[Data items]
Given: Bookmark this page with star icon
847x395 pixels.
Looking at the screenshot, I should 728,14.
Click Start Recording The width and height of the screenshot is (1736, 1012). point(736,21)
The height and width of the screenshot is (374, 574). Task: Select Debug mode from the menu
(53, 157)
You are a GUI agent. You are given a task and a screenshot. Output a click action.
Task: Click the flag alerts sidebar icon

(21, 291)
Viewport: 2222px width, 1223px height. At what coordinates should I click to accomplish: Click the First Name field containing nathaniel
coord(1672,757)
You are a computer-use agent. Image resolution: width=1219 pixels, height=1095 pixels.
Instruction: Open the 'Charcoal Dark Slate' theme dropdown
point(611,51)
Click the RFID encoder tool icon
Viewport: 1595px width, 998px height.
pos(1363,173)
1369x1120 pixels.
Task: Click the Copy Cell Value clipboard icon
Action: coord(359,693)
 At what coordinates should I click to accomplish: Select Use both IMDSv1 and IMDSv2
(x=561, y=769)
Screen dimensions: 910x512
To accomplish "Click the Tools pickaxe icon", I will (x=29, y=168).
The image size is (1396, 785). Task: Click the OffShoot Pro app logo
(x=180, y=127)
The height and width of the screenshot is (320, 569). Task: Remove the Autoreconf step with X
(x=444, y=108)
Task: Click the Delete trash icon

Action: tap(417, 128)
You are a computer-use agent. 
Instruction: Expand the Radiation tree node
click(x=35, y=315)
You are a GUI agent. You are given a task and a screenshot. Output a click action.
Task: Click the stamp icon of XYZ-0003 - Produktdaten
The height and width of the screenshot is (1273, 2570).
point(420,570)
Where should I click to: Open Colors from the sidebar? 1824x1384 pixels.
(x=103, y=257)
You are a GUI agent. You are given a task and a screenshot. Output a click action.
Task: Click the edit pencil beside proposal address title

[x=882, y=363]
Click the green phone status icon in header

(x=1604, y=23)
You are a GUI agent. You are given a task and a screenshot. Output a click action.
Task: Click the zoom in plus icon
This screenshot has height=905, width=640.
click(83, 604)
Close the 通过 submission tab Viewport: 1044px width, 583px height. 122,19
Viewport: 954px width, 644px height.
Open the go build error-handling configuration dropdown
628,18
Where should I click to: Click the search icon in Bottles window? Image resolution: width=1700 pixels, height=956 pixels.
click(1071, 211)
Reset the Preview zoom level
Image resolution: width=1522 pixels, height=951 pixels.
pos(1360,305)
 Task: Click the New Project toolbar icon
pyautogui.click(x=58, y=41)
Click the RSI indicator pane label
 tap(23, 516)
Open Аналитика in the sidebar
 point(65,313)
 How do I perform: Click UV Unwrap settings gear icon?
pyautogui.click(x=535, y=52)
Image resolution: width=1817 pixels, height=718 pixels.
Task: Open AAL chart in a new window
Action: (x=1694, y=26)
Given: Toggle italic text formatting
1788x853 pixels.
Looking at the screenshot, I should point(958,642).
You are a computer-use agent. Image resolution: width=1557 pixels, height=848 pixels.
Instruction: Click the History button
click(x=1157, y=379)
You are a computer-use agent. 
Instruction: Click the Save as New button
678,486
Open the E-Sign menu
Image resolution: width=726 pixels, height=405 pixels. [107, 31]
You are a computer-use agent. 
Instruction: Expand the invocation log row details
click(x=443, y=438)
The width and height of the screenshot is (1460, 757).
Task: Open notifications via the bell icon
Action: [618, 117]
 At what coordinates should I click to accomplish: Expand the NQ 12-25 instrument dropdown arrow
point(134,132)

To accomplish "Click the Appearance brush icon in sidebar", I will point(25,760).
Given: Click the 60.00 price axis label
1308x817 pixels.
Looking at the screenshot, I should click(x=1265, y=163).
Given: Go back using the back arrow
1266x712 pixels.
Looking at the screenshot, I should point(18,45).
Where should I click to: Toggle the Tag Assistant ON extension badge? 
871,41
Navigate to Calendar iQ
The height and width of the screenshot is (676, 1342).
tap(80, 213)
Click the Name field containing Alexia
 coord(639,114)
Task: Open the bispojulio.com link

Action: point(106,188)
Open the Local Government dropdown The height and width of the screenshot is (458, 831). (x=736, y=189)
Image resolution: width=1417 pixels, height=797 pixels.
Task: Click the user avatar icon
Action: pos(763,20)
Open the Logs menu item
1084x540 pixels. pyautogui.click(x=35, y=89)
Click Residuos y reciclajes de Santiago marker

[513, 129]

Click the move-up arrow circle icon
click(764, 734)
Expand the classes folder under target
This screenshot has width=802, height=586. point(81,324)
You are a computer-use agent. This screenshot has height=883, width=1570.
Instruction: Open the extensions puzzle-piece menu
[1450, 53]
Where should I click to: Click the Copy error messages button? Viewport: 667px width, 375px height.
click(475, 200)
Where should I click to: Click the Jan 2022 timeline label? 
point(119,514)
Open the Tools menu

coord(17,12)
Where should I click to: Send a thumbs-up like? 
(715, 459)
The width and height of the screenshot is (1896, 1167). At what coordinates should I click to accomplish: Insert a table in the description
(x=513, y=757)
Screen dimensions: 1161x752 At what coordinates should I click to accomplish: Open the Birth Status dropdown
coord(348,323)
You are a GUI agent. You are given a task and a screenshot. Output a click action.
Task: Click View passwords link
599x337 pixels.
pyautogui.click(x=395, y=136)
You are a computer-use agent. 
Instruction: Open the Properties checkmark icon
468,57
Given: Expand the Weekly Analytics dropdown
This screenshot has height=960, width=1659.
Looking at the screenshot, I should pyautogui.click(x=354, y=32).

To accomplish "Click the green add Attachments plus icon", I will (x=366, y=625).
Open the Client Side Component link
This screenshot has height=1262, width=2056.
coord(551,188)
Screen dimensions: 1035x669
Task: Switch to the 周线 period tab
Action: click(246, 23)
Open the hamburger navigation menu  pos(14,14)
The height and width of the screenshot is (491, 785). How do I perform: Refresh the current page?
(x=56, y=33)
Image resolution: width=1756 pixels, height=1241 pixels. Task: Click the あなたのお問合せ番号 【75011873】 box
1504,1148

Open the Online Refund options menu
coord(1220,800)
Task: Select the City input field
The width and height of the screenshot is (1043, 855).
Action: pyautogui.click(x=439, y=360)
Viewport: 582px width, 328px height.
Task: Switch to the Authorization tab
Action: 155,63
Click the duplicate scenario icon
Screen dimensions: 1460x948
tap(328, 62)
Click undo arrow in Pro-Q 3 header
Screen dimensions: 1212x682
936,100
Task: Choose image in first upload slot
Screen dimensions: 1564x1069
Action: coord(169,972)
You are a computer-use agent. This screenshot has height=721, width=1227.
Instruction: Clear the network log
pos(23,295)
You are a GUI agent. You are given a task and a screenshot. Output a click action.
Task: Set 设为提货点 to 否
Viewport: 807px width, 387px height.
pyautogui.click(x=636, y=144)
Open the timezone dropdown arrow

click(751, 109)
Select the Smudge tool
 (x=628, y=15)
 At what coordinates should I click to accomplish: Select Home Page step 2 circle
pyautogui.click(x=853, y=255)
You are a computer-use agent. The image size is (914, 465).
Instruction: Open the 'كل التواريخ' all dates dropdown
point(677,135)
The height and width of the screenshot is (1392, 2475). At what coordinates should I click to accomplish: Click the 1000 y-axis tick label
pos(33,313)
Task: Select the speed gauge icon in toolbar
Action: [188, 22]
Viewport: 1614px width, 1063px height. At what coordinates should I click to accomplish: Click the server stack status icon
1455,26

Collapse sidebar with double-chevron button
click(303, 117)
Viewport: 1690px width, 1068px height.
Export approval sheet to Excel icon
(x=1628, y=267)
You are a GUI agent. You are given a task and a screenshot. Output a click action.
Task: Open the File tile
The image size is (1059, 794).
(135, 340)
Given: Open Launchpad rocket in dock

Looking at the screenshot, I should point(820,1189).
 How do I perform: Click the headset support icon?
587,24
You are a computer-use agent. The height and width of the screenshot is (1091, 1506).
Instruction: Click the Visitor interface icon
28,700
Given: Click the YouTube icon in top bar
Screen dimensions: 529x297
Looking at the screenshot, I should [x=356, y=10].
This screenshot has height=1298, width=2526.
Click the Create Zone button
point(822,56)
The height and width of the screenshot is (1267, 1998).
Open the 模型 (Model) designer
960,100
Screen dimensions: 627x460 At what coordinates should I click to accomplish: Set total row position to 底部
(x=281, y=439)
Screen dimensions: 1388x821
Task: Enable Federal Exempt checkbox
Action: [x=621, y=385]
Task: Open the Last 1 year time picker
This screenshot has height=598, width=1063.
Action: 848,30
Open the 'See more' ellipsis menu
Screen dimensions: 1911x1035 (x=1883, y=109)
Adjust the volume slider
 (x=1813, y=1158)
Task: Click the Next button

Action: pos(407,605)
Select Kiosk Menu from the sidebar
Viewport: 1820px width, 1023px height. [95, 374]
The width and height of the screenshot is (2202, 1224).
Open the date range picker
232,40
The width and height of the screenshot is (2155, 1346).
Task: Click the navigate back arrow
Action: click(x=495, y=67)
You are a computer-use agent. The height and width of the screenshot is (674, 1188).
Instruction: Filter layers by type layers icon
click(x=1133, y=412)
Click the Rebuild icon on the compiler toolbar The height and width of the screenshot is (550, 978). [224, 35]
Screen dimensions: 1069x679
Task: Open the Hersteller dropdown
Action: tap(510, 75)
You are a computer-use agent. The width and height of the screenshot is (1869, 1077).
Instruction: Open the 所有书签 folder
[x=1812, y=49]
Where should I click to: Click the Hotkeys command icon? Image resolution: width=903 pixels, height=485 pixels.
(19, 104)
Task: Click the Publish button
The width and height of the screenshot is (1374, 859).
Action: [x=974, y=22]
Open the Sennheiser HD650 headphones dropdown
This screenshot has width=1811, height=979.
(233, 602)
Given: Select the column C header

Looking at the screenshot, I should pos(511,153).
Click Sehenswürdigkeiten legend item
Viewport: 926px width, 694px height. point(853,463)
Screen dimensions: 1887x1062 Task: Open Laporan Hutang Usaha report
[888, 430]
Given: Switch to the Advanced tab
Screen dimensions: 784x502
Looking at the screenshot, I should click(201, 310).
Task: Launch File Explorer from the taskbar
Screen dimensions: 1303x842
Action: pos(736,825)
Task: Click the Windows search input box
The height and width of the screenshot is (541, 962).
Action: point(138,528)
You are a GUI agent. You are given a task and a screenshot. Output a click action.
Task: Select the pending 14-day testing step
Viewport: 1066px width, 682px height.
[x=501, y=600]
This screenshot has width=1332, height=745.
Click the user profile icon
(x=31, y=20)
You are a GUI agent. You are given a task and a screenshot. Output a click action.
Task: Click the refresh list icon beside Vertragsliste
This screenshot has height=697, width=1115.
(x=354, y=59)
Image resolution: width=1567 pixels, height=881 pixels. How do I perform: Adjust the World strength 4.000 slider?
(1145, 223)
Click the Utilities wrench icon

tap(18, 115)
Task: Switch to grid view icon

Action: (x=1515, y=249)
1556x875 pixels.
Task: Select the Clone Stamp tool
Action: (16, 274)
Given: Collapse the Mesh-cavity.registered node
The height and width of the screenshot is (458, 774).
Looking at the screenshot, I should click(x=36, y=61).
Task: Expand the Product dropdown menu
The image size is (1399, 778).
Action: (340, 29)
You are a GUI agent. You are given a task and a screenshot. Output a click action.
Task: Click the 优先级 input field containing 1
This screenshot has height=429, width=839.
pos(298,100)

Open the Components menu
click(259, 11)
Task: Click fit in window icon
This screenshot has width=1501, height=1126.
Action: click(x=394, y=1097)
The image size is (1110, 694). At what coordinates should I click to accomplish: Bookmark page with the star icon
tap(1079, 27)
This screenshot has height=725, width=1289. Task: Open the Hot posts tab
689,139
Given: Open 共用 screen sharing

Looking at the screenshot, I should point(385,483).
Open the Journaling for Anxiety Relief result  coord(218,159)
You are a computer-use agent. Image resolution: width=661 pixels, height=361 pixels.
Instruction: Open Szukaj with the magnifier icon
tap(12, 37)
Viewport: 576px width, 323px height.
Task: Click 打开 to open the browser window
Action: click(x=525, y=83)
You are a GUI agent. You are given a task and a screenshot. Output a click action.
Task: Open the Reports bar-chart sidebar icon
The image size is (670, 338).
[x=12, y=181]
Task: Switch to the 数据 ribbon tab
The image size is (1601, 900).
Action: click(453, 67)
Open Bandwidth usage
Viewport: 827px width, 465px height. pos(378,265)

> [WHAT TO WORK ON]
Return each line from the records that includes the word "input".

> [ANSWER SECTION]
Task: Select the City input field
Task: Click the Windows search input box
Task: Click the 优先级 input field containing 1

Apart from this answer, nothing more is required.